DNA methylation profiles has become an alternative molecular footprint for classification. It occurs in the context of a CpG dinucleotide. It is an important epigenetic modification, which can be inherited through cell division. In this chemical modification of the cytosine nucleotide, the 5-carbon position is enzymatically modified by the addition of a methyl group such that cytosines can occur in a methylated or unmethylated state. CpG islands are usually not methylated in normal tissues but frequently become hypermethylated in cancer [1
]. This hypermethylation is associated with gene silencing [2
] and plays an important role in the inactivation of tumor suppressor genes. Most CpGs or CpG regions have been found to have a bimodal distribution of methylation profiles, either hypomethylated or hypermethylated [3
]. Unique methylation patterns have been shown to exist in diseases including various types of cancer [4
]. DNA methylation analysis promises to become a powerful tool in cancer diagnosis, with possible applications to the choice of treatment and prognostication. The high throughput methylation profiling technology has been developed to survey methylation status of more than 1500 CpG sites for a large collection of cancer genes and been specifically targeting. Studying how the methylation profiles can be used to distinguish different subtypes of the tumor has been a focus in current cancer research. But most existing algorithms working on methylation data are from sequence level. The exact levels of methylation expression are not fully considered yet.
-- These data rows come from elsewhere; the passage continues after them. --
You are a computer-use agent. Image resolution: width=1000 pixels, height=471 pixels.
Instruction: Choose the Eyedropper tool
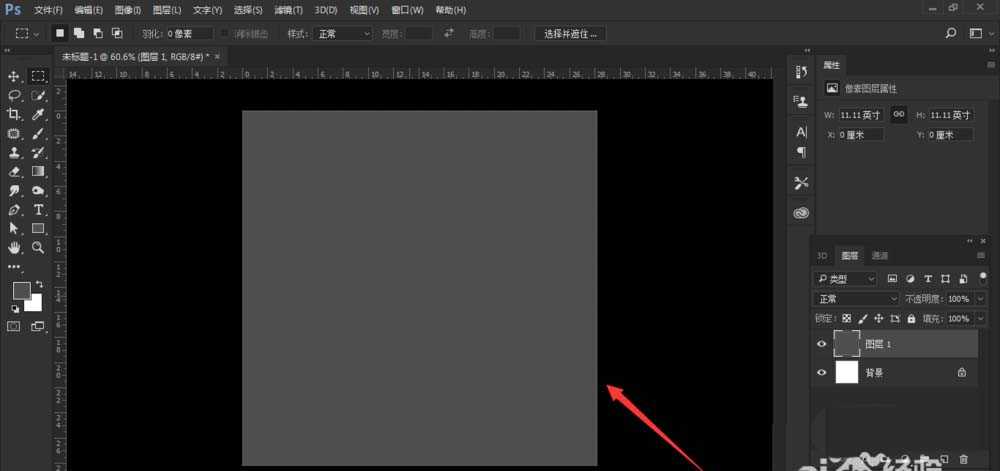(x=38, y=115)
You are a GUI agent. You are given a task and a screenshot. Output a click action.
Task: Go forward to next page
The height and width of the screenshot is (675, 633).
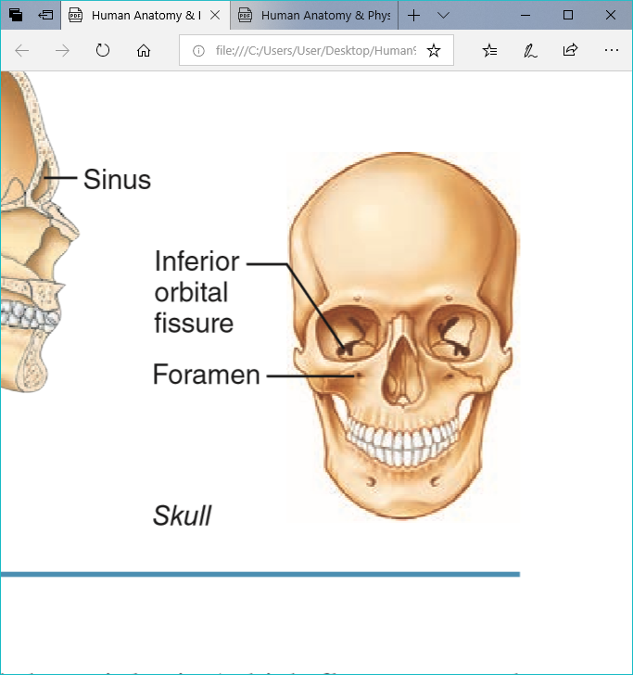[x=62, y=51]
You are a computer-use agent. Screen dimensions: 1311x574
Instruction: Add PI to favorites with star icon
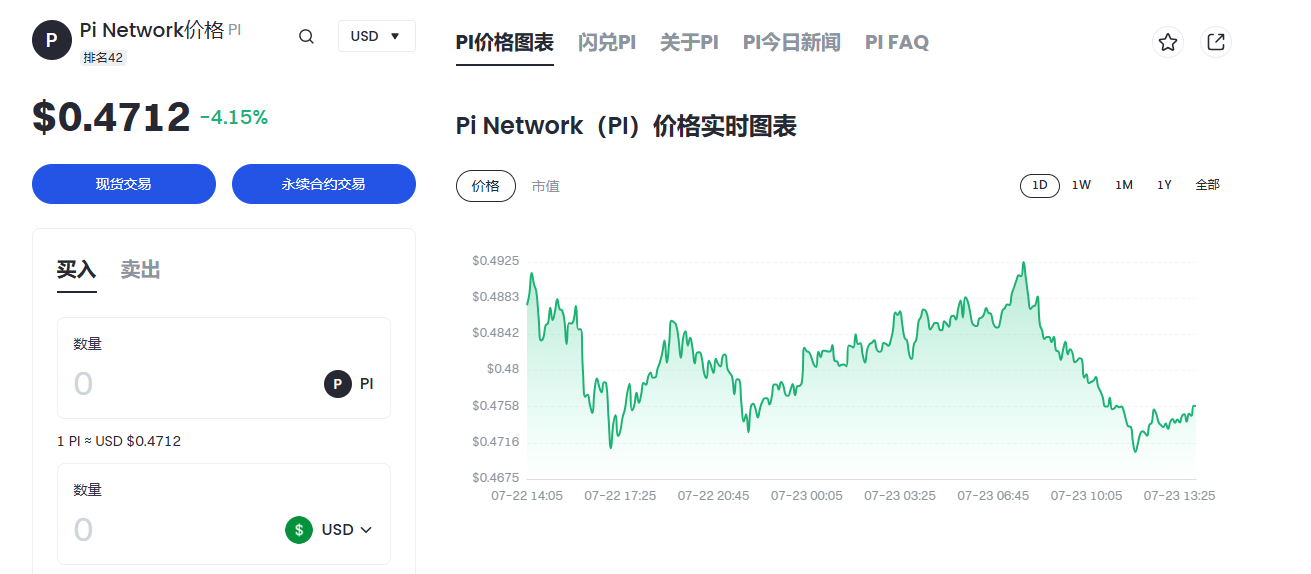1167,42
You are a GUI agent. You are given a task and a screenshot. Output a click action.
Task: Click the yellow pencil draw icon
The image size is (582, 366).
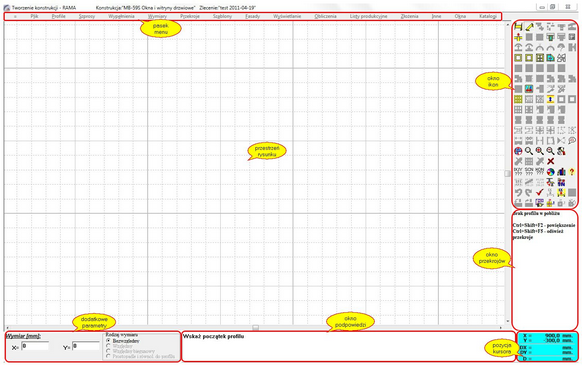[529, 26]
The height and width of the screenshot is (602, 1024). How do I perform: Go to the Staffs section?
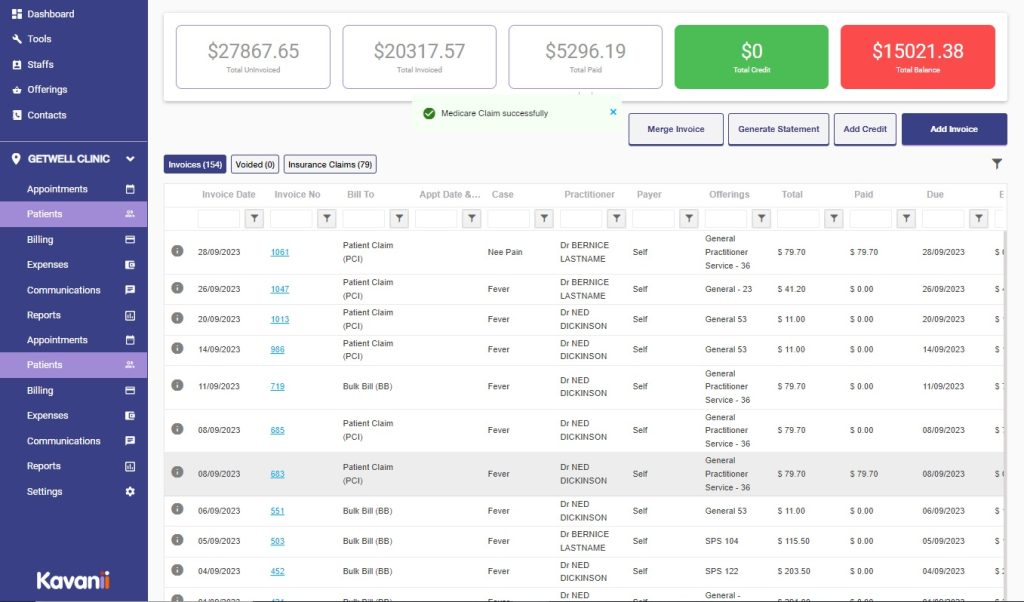coord(40,64)
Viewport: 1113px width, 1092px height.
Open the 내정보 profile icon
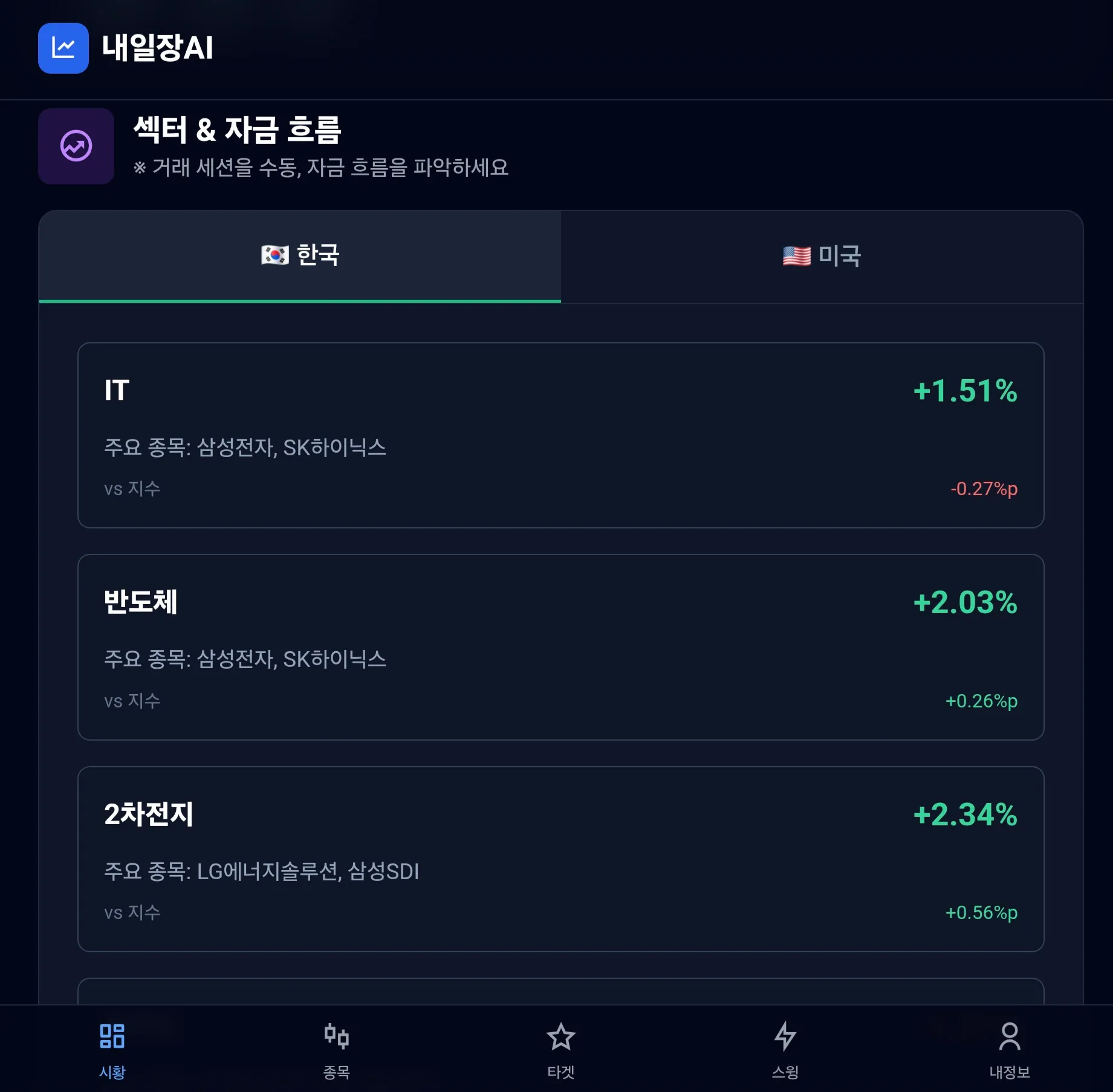(x=1008, y=1035)
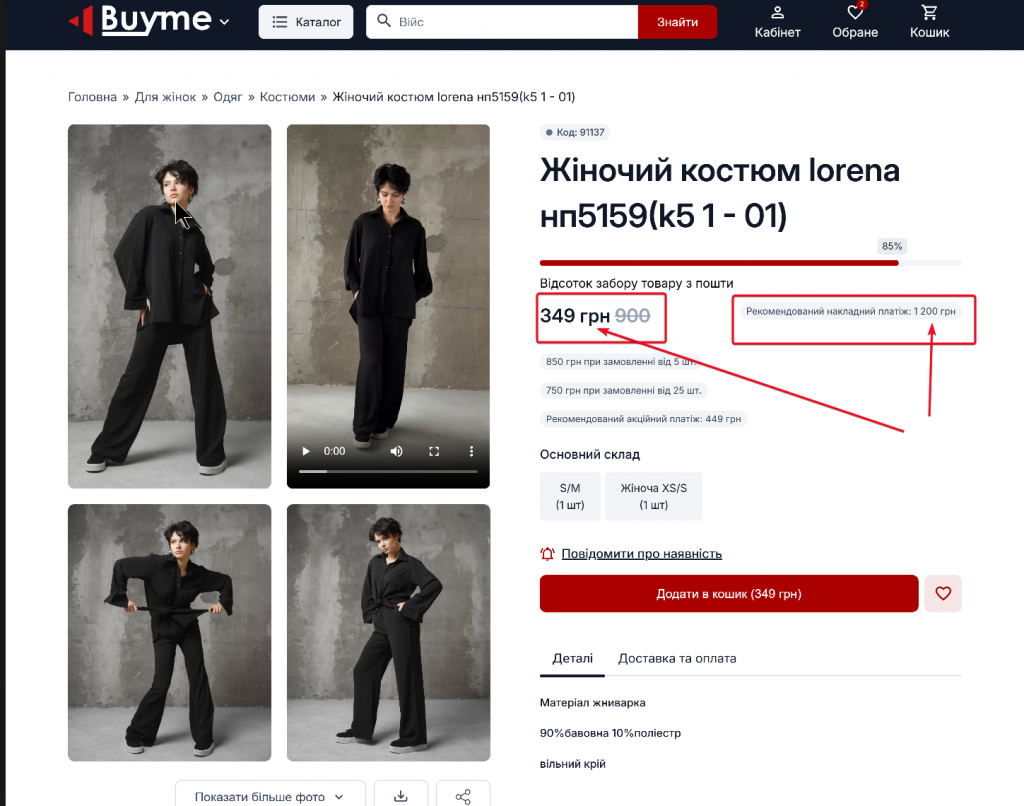The image size is (1024, 806).
Task: Expand Показати більше фото
Action: (270, 797)
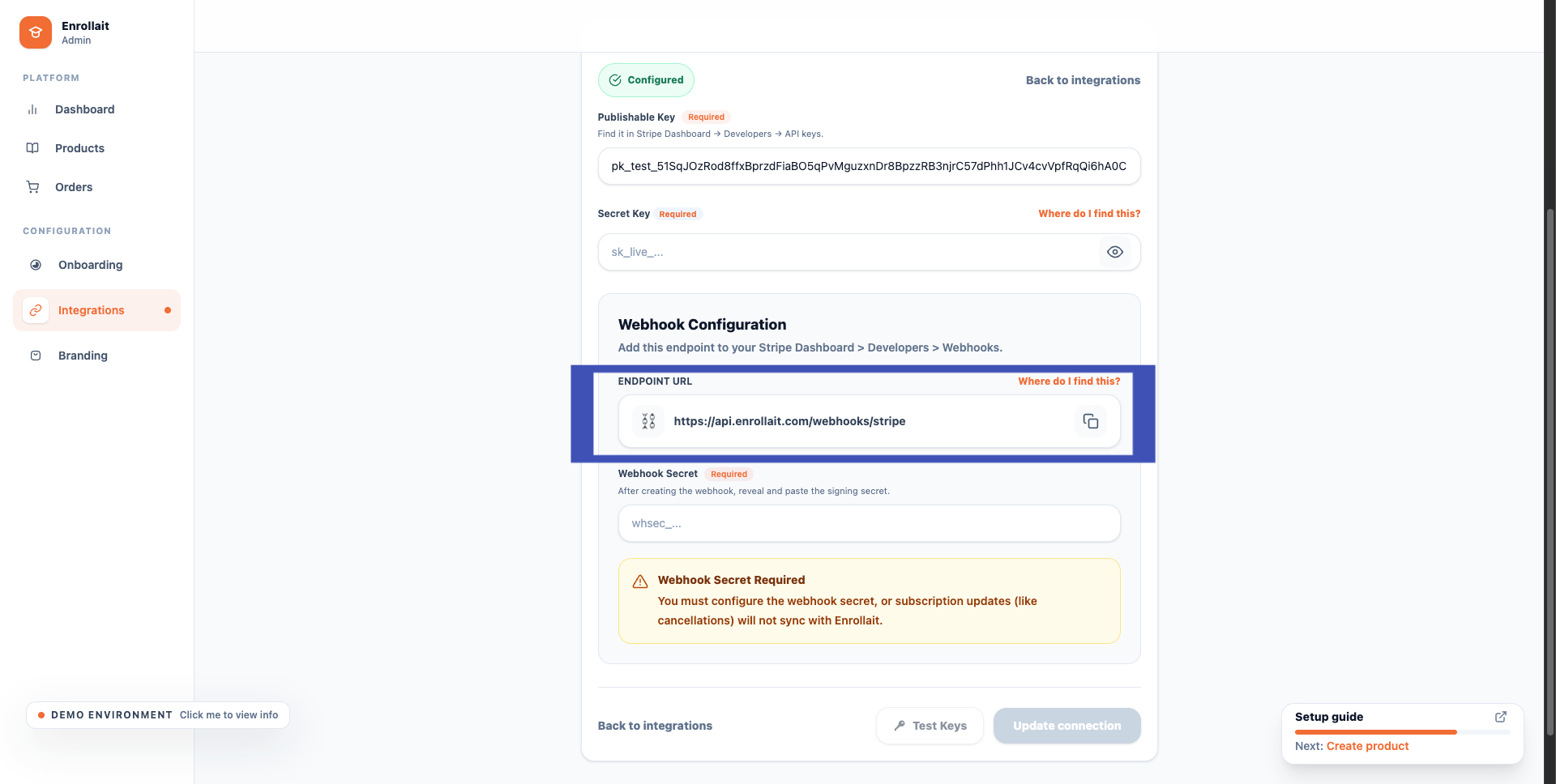
Task: Click the webhook icon beside the endpoint URL
Action: click(x=648, y=421)
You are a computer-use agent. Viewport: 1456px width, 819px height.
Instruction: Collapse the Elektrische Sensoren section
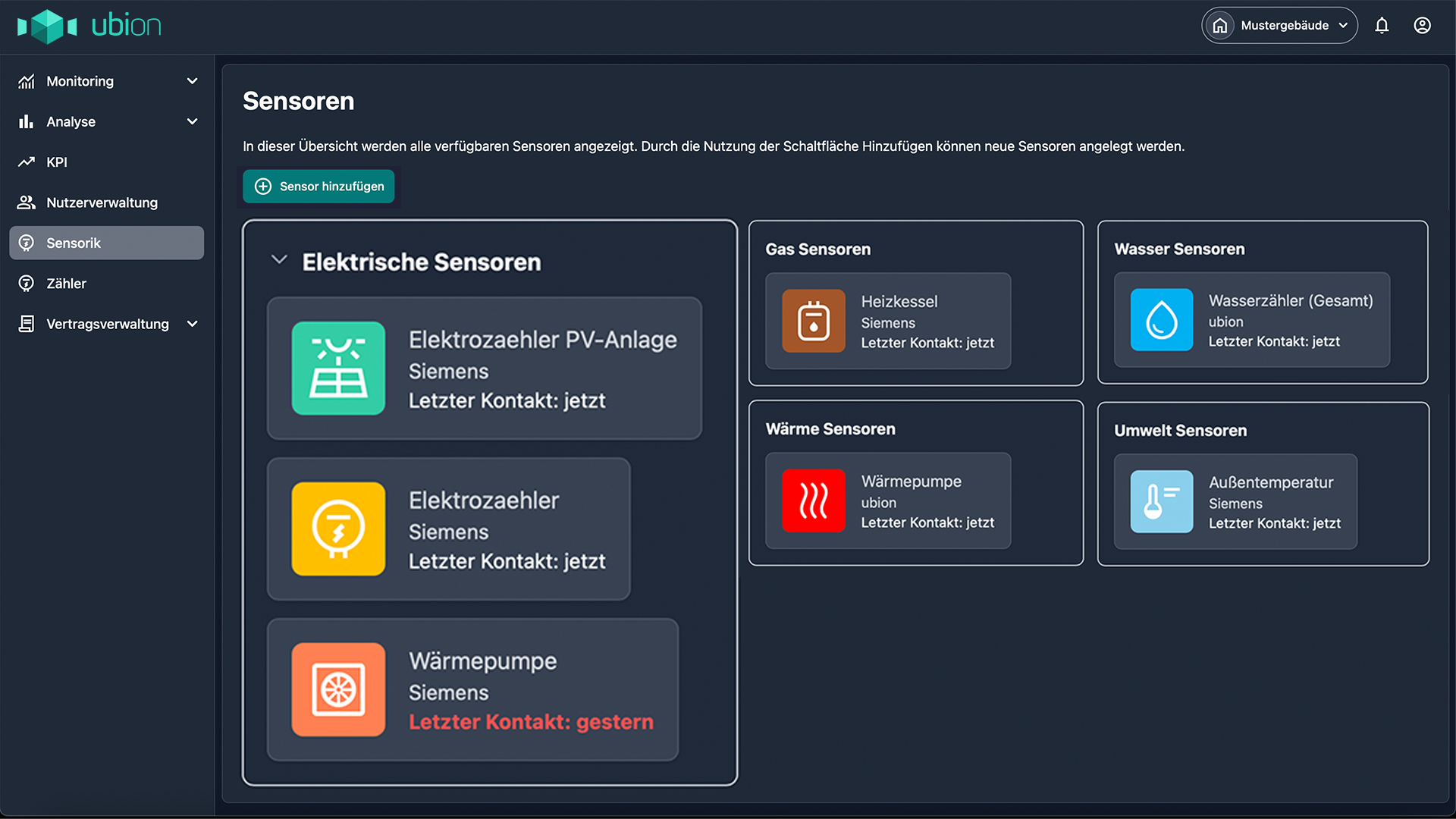279,260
To this end, clustering analysis is often used to identify methylation subgroups that are distinct from one another in data [5
]. However, the DNA methylation data presents unique challenges. First, it is not appropriate to cluster DNA methylation expressions using traditional clustering methods. The traditional k-means clustering algorithms are based on Gaussian Mixture Model (GMM) assumptions. In GMM, the individual data points are assumed to follow multivariate Gaussian distribution and thus the distance between two points can be evaluated by Euclidean distance conveniently. However, since "beta" values from DNA methylation array represent the percentage of the methylated alleles and are between 0[1
], traditional GMM is no longer appropriate. Instead, a mixture of the beta distribution [7
] would be a more accurate model. Second, a model selection process is often needed in clustering to determine the number of clusters, making the clustering analysis more complicated. A predefined number of clusters (or model) is required in the mixture distribution based methods (such as k-means). Since different number of clusters will yield different clustering results, a model selection process is desirable to determine the best number of clusters. The model selection is very different problem, whose optimal solution is of exponential complexity. The popular suboptimal solutions have been proposed that include minimum description length (MDL) and Bayesian information criterion (BIC). Although computationally efficient, these methods would fail when clusters are not well separated. The recent proposed nonparametric Bayesian methods including Dirichlet process (DP) provide an avenue that can lead to a better solution.
In a response to the aforementioned limitations, we proposed here a nonparametric Dirichlet process beta mixture model (DPBMM) method for clustering DNA methylation expression profiles produced by Illumina Infinium Beadchip. DPBMM makes use of Dirichlet process mixture to place a prior [9
] on cluster assignment, thus enables automatic determination of the optimal number of clusters. To perform the analytical intractable learning, an algorithm based on Gibbs sampling and "no-gap" sampling is developed to effectively infer all the relevant variables. The proposed DPBMM method builds an infinite beta mixture model to describe DNA methylation data, which is different from the finite beta mixture model in [8
]. We present a simulation study comparing its properties to RPMM (Recursively partitioned mixture model) employing BIC (Bayesian information criterior) in [8
]. The results demonstrated the better performance of our proposed method. Finally, we applied the DPBMM to the methylation array obtained from 55 Glioblastoma Multiform (GBM) brain tissue samples.